老宗主本想着,不给自己设限,所以从一开始就没给自己门派设立什么结界,有钱了,就扩大点,没钱了,就缩小点,松弛得很。
结果自己座下两个徒弟成了香饽饽,人来人往的清净地方要被各路人踩成泥地了。没办法就只能在现有范围内给自己门派划好结界。
也就是说,老宗主想着未来有天吞并这周围所有美丽地方的想法成了泡影。
布下结界之时老宗主遗憾的又摸了好几把头发。
唐行遥两人手拉手走到一处竹林,太阳正好被竹子挡住,地上洒下来斑驳的光亮和竹子影子。
“你觉得……村长有错吗?”姜悦还是没忍住问,两个人已经默契的憋了一路,谁都没开口,但都有着纷乱的想法。
“无论我说有错没错,我都没办法给出一个更好的回答。”唐行遥低头看着底下的影子。
噗嗤一下,姜悦笑了,然后握住唐行遥的手道:“我来落锋宗拜师,就是想着,如果许多事没有一个对错之分,那就让我来尽量公平!”两只握紧的手被姜悦高举起来,“我才不要做站在后面被人控制生死之人!我们都不要做被控制人生之人!”
唐行遥也笑了。
“你呢?怎么会来落锋宗拜师?你以后想做什么?”姜悦放下手问。
唐行遥摇摇头,“忘了,可能觉得这个门派很帅。”
刚刚那双亮晶晶的眼睛有些暗了下去,唐行遥有些慌乱解释:“真的,我没什么宏大目标,我就想……早点回家。”
姜悦点点头,指指前面,“前面,再去看看。”
落锋宗结界前,方隐年和裴清寂挨个签名留念,给那些中途退出来的选拔弟子。
也不知道老宗主这么一把年纪哪想出来这么多乱七八糟的主意,美其名曰是什么:安抚心理不平衡。

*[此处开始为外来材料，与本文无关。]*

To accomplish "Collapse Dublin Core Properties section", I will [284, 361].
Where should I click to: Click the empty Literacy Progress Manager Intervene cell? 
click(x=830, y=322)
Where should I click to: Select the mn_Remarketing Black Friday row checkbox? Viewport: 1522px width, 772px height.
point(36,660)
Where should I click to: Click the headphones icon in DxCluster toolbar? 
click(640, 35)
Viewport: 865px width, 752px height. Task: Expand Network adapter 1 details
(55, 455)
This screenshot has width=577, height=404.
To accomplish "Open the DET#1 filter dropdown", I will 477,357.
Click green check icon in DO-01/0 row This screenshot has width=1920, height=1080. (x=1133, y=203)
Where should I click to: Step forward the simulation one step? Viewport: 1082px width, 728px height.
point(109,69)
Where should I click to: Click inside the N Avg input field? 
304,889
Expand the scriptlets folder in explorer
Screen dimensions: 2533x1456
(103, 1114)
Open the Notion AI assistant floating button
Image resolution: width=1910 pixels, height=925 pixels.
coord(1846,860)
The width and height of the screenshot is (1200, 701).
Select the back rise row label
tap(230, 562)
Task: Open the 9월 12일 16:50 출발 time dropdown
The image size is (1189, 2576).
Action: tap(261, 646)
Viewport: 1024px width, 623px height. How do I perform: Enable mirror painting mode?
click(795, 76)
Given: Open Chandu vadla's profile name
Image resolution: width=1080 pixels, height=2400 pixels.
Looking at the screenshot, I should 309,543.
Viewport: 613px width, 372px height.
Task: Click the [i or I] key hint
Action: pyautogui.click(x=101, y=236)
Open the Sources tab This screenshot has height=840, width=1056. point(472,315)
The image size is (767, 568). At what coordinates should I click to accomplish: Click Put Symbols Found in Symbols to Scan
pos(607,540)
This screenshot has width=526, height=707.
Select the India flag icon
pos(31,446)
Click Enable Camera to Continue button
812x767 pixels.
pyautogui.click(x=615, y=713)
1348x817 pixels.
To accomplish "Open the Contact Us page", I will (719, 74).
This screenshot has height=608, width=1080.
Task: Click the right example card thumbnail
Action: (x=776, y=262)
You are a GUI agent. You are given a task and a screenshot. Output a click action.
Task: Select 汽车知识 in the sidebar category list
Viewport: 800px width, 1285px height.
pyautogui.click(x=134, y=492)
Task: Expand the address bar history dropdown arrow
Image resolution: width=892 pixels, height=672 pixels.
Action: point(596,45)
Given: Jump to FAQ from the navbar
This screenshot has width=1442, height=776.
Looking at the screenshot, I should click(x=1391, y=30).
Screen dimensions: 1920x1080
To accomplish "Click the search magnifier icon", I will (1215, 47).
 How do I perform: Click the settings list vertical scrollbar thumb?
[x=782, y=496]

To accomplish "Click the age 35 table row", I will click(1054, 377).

当然老宗主本来也没想弄什么签名留念,想着通知那提前出去的那一批选拔弟子,不论后来结果,这次的选拔一定是落选了的,所以收拾好行囊可以自行离开落锋宗。
结果人群中有个人怯懦懦的举个手问:“我……第一次来,不知道以后有没有机会……能不能留个纪念。”
老宗主顺势问想要什么。
那双手又怯懦懦指了一下裴清寂,“我能要裴长老给我写个字吗。”
老宗主想着没什么损失,就答应下来,结果简直像是开闸的洪水,其他人一听,全都要签名,方隐年裴清寂俩人就做开了流水线工程。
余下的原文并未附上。